Supplied text
::::::::::

Pure compounds would only be tested if NIH Virology specialists
vetted and approved the new structures as being ones not tested
before by NIH, nor having evidence of activity against the viruses
selected for study in the scientific literature, in order to
eliminate redundancy. Since there can be more than 200,000
compounds resident in mycelia and mushrooms, the inventor was
burdened with a seemingly impossible task: which compounds of more
than 200,000+ molecules would be active against viruses? To conduct
the bioguided fractionation tests standard in pharmaceutical
discovery of new drugs typically would take years, as well as
enormous laboratory resources.
[0051] The inventor, knowledgeable in the decomposition of wood by
polypore mushrooms, and knowing that these polypore mushrooms
contained polyphenols, focused on 20+ compounds related to
polyphenols and related to acids produced in the de-lignification
of wood, more specifically coumaric acids and their analogs and
related congeners. NIH approved the first submission of 10 of 20
structures the inventor initially proposed for testing. Against
tremendous odds, the first tests resulted in 3 of 10 structures
being more active against a variety of viruses than the
side-by-side positive drug controls used by NIH Virology testing
laboratories. Upon the second submission, 5 of the 10 structures
showed higher activity against viruses than cidofovir, the positive
drug control, in tests against the human papilloma virus (HPV). In
perspective, there are no good antivirals against HPV currently on
the market, according to personal communication between the
inventor and NIH Virology. Although an anti HPV vaccine has been
developed, many will not receive it for a wide variety of medical
and societal factors. Furthermore, millions of people are already
infected with HPV who will not substantially benefit from
vaccination (the recommended age for the vaccine is 11-12 years
old, and not recommended after the age of 26). Having a novel
antiviral that is active against HPV significantly serves public
health by reducing the pathogen payload in the ambient infected
population, reducing downstream communicability of disease, and in
effect reducing deaths from cervical, anal, oral and other
cancers.
[0052] Compounds were screened by NIH Virology contracted
laboratories against a panel of viruses, resulting in significantly
high activity against the human papilloma virus (HPV),
varicella-zoster virus, norovirus (Norwalk), Epstein-Barr virus and
polioviruses. To measure antiviral activity, the SI.sub.50 was
compared to a control drug for the same virus. The SI.sub.50 is
simply the CC.sub.50, aka IC.sub.50 (compound concentration that
reduces cell viability by 50%) divided by the EC.sub.50 (compound
concentration that reduces viral replication by 50%). One sample
(hispolon) showed modest activity against Ebola, a single-stranded
RNA virus, with a SI.sub.50>5.3, promising--as the SI.sub.50 of
the control drug, favipiravir, has only a SI.sub.50>10. In a
time of dire need for antivirals against Ebola, constituents
related to hispolons merit further study with likelihood of
discovering molecules closely related to hispolons that will be
more antivirally active than favipiravir's SI.sub.50>10. The
inventor continues to pursue anti-Ebola compounds isolated from
fungi.

::::::::::

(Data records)

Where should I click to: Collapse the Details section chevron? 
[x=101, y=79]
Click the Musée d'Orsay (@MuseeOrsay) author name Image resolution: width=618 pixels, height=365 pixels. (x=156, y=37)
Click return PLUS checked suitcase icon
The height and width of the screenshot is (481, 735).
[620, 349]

::::::::::

Required work
In the passage on antiviral fungal compounds, which drug served as the positive control in the tests against the human papilloma virus? The items play no part in what is asked here.

The completed task
Cidofovir